## EXERCISE BRIEF:
Among the lines below, copy exactly those from the one with "Select the API access tokens tab" through the one with "You are a computer-use agent. 421x239 pixels.", counting both ends.

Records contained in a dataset
■ ■ ■ ■

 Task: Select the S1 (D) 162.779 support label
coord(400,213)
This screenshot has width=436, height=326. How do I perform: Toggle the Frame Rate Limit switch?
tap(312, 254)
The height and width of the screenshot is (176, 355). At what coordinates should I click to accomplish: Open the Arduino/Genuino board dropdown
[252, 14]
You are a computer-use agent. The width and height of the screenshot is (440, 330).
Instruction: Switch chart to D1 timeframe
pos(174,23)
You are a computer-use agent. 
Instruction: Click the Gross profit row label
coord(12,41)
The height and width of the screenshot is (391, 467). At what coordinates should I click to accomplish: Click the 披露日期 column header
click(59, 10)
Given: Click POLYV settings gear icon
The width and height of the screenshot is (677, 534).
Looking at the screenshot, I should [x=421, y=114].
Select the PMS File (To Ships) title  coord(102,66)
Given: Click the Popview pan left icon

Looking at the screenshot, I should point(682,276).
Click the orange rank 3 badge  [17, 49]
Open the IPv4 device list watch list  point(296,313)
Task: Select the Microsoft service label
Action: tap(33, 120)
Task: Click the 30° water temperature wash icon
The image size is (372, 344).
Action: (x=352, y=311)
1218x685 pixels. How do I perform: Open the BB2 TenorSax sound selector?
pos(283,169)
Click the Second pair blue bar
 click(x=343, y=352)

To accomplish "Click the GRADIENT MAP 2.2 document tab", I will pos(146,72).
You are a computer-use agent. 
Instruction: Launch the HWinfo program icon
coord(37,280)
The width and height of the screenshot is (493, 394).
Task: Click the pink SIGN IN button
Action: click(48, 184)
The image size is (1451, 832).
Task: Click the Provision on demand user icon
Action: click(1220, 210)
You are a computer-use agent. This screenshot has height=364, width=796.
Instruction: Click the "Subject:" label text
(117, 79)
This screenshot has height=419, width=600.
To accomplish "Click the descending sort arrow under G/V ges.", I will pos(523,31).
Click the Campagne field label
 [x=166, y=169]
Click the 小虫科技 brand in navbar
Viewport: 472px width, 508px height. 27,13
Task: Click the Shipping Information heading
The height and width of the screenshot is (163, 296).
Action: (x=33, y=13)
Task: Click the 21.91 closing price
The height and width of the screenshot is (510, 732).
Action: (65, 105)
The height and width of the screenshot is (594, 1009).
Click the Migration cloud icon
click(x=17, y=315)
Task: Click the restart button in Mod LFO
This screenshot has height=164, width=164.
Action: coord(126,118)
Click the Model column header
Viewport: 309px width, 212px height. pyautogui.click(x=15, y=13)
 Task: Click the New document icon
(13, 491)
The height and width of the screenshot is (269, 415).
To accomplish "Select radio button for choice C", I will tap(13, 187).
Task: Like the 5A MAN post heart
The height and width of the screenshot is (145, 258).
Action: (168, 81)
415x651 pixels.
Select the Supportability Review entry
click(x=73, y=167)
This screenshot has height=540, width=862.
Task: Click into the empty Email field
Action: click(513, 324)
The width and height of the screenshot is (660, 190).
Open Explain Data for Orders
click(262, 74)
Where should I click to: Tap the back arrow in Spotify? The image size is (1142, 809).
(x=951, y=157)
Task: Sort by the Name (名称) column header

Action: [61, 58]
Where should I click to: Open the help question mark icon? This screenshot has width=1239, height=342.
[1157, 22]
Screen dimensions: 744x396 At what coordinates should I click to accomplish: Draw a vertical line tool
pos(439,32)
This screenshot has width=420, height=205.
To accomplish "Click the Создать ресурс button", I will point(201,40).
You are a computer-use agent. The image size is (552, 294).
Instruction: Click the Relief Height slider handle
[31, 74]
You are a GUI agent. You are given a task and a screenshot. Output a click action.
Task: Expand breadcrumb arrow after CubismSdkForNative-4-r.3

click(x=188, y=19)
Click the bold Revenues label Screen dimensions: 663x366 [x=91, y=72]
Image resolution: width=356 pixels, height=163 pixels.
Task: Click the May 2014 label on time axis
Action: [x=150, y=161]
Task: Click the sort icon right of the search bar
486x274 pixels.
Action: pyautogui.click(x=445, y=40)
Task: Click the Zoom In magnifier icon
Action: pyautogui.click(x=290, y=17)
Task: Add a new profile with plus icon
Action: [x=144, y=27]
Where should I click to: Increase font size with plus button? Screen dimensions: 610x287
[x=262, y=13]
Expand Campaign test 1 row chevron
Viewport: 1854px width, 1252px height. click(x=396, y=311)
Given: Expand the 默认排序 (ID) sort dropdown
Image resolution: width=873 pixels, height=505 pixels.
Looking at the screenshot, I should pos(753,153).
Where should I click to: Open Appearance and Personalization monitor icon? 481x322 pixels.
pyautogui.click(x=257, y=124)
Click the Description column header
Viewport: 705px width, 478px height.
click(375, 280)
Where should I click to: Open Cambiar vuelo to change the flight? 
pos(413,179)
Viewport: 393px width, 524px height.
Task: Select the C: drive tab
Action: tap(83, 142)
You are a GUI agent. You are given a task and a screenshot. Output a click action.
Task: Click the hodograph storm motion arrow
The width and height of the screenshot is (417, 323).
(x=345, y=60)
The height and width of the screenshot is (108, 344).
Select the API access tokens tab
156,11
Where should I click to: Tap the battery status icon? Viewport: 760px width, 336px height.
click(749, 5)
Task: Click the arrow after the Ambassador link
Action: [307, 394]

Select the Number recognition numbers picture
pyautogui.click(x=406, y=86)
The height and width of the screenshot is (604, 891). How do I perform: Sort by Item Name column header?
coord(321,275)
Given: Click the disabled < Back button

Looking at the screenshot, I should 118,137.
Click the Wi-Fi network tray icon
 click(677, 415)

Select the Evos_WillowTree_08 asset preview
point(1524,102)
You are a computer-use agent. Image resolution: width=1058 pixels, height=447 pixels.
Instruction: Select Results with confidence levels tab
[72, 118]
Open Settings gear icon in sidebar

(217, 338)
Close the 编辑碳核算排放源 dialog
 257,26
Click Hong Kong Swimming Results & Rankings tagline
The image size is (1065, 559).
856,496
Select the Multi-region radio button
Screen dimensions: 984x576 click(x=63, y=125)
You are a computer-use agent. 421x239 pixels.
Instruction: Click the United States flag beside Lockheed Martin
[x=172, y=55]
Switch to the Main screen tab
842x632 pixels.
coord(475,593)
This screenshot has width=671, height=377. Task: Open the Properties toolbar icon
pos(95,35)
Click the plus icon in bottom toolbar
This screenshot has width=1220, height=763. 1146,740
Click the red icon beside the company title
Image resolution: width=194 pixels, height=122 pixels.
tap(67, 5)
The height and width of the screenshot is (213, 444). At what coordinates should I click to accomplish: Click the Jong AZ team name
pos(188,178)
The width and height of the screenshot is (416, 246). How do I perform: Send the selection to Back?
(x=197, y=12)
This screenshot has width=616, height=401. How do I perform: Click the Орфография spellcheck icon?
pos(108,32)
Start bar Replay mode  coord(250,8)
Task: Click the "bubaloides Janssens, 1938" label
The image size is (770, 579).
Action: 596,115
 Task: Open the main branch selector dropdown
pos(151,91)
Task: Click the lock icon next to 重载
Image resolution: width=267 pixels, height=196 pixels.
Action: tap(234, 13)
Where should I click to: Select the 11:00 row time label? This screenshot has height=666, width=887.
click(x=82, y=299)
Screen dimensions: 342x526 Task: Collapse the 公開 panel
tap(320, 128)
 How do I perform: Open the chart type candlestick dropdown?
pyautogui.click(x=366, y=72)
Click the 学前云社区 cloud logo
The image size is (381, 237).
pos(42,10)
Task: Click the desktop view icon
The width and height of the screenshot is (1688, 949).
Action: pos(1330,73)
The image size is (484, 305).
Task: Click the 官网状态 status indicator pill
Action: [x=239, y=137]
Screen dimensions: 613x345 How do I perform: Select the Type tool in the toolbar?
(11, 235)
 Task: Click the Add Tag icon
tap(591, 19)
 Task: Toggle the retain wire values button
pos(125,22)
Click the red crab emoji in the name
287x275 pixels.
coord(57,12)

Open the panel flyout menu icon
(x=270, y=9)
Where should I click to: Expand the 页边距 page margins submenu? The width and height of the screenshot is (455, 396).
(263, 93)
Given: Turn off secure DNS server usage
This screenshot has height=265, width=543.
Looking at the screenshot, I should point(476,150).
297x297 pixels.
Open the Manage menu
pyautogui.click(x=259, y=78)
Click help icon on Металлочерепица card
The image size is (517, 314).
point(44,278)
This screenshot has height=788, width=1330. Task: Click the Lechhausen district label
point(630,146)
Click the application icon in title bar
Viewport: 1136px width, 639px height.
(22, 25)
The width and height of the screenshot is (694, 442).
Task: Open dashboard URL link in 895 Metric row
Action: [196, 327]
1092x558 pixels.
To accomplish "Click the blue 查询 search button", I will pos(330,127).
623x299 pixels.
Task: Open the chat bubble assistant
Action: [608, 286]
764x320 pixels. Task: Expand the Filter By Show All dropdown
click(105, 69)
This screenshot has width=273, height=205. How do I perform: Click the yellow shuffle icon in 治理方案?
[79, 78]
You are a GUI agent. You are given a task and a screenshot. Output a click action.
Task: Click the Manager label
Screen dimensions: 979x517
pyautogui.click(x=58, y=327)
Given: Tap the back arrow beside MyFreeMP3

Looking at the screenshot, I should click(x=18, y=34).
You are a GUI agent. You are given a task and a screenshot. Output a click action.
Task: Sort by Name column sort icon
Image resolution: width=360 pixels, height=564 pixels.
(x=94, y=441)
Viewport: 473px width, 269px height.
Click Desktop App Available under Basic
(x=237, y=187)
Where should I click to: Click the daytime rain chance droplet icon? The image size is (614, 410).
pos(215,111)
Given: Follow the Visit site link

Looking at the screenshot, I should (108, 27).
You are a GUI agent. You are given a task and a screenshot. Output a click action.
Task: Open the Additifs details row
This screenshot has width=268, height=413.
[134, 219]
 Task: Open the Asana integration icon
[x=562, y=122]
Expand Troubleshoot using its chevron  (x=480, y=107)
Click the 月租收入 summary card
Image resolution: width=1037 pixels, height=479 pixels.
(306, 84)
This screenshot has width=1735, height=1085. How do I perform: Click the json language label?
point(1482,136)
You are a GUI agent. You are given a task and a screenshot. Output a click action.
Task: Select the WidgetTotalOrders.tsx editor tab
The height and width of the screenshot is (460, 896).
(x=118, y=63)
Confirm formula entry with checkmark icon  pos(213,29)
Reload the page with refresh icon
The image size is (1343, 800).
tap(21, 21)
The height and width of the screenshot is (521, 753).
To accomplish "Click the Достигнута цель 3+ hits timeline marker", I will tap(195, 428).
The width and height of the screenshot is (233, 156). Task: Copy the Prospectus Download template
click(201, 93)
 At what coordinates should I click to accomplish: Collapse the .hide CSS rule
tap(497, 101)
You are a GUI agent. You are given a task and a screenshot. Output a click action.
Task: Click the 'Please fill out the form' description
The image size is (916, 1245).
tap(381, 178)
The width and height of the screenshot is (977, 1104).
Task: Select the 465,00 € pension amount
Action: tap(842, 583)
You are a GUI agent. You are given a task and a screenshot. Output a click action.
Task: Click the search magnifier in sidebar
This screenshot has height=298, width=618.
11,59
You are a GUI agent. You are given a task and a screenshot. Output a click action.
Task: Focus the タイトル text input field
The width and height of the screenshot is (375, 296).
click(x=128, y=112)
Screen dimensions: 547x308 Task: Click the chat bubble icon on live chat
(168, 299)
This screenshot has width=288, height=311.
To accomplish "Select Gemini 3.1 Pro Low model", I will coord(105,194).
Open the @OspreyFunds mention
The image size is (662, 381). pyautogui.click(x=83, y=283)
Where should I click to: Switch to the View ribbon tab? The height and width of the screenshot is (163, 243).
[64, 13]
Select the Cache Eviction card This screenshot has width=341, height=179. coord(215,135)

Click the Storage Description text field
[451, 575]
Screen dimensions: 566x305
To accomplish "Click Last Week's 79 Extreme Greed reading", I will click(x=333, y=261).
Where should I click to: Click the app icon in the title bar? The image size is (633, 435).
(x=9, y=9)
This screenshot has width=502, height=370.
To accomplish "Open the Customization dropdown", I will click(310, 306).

■ ■ ■ ■

## FINAL ANSWER:
Select the API access tokens tab
156,11
Where should I click to: Tap the battery status icon? Viewport: 760px width, 336px height.
click(749, 5)
Task: Click the arrow after the Ambassador link
Action: [307, 394]

Select the Number recognition numbers picture
pyautogui.click(x=406, y=86)
The height and width of the screenshot is (604, 891). How do I perform: Sort by Item Name column header?
coord(321,275)
Given: Click the disabled < Back button

Looking at the screenshot, I should 118,137.
Click the Wi-Fi network tray icon
 click(677, 415)

Select the Evos_WillowTree_08 asset preview
point(1524,102)
You are a computer-use agent. Image resolution: width=1058 pixels, height=447 pixels.
Instruction: Select Results with confidence levels tab
[72, 118]
Open Settings gear icon in sidebar

(217, 338)
Close the 编辑碳核算排放源 dialog
 257,26
Click Hong Kong Swimming Results & Rankings tagline
The image size is (1065, 559).
856,496
Select the Multi-region radio button
Screen dimensions: 984x576 click(x=63, y=125)
You are a computer-use agent. 421x239 pixels.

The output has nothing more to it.